I think the paper was accepted for publication at NEURIPS 2021 as it highlights the risk of over-reliance of machine learning on benchmarking. Growing enthusiasm in North Star type dataset, which positions itself (or hyped by the ML communities) as benchmarks for “general purpose” visual object recognition or language understanding which in many ways, authors believe, creates undesirable consequences. Moreover, the paper critically supports its arguments with historical background and tries to convey a message that the machine learning communities should not confuse “models of reality” with “reality” itself.

The paper mainly focuses on two “general” dataset-based benchmarks, namely ImageNet and GLUE. For example in the case of ImageNet, the project said to be an “attempt to map the entire world of objects” is similar to the claim in the Grover’s museum story to showcase “everything in the whole wide world”. Moreover, the paper discusses the validity and the limitation of a “general” benchmark, such as limited task design, de-contextualized data & performance reporting; in which the authors emphasize the fact that no dataset is neural and there are inherent subjective biases. For example, specific to certain cultural views or how the photos were taken during the creation of the dataset etc. According to the authors, all these leads to inappropriate community use.

Strengths and Weaknesses: The paper brings an important philosophical view of “designed benchmarks”, either intentionally or unintentionally created biases could directly threaten the construct validity. The authors rigorously develop the arguments and question about the validity and imperfect nature of “general” dataset-based benchmarks.
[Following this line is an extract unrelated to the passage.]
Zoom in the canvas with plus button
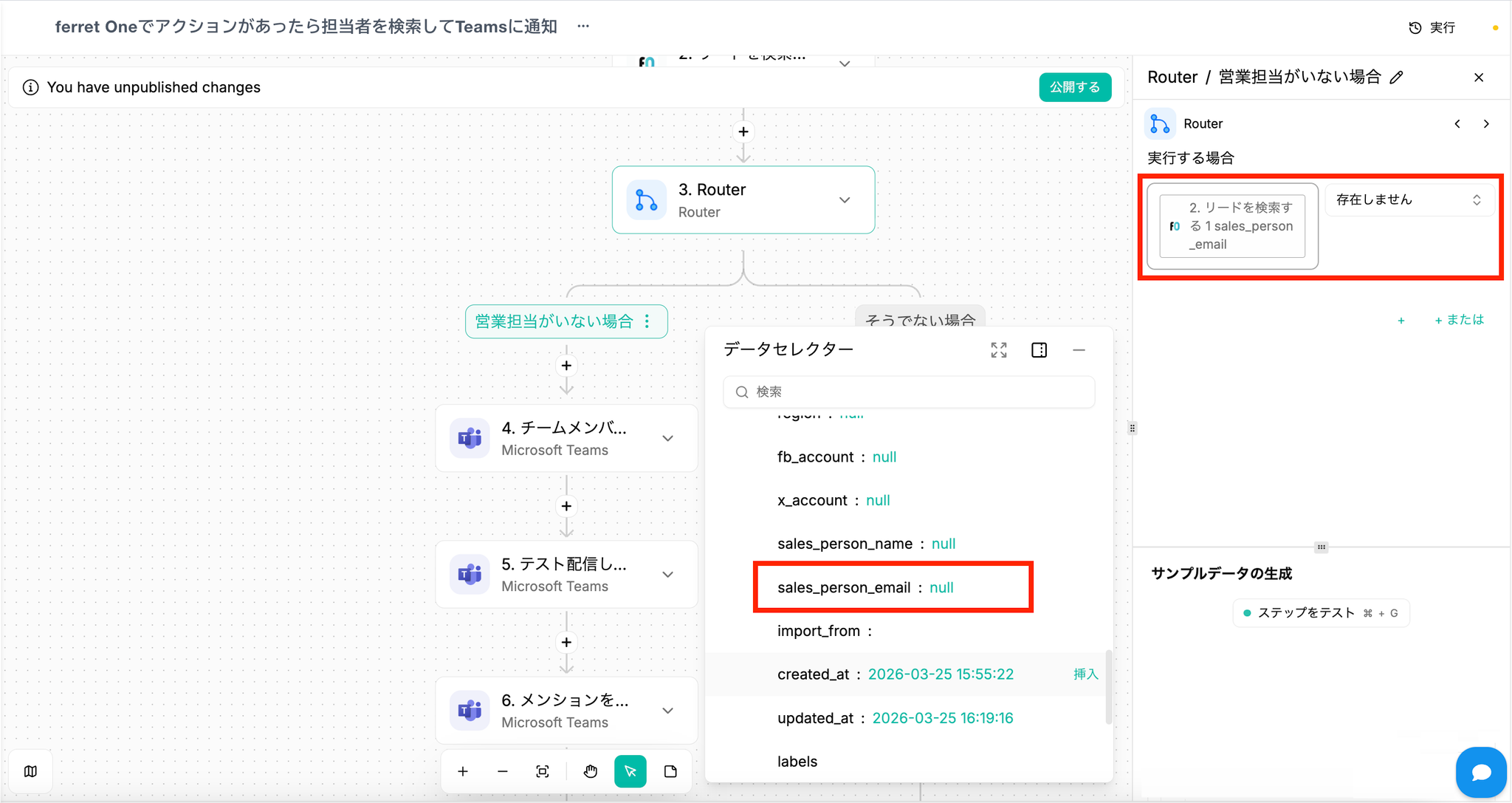1512x803 pixels. coord(463,771)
By incorporating historical arguments, the authors highlight from previous works that the state of the art chasing or metric chasing as an ethical issue leads to manipulation and can create long term damages to the field of General Artificial Intelligence.

The paper elucidates the over-reliance of machine learning on benchmarking very well, nevertheless, proposed solutions could have been in the main part of the paper itself instead of in the appendix. Moreover, for the question of attaining neutrality in the benchmark and capturing “general capabilities” is far more difficult or even impossible in the current context, but is that feasible in the future? Is that all about how large & diverse the Grover’s museum space is?. Furthermore, in epistemology, it is always hard and an open-ended problem to define what General Intelligence is. In that sense, saying the tasks/subtasks that we develop in machine learning “general” benchmarks are not good abstractions is also questionable.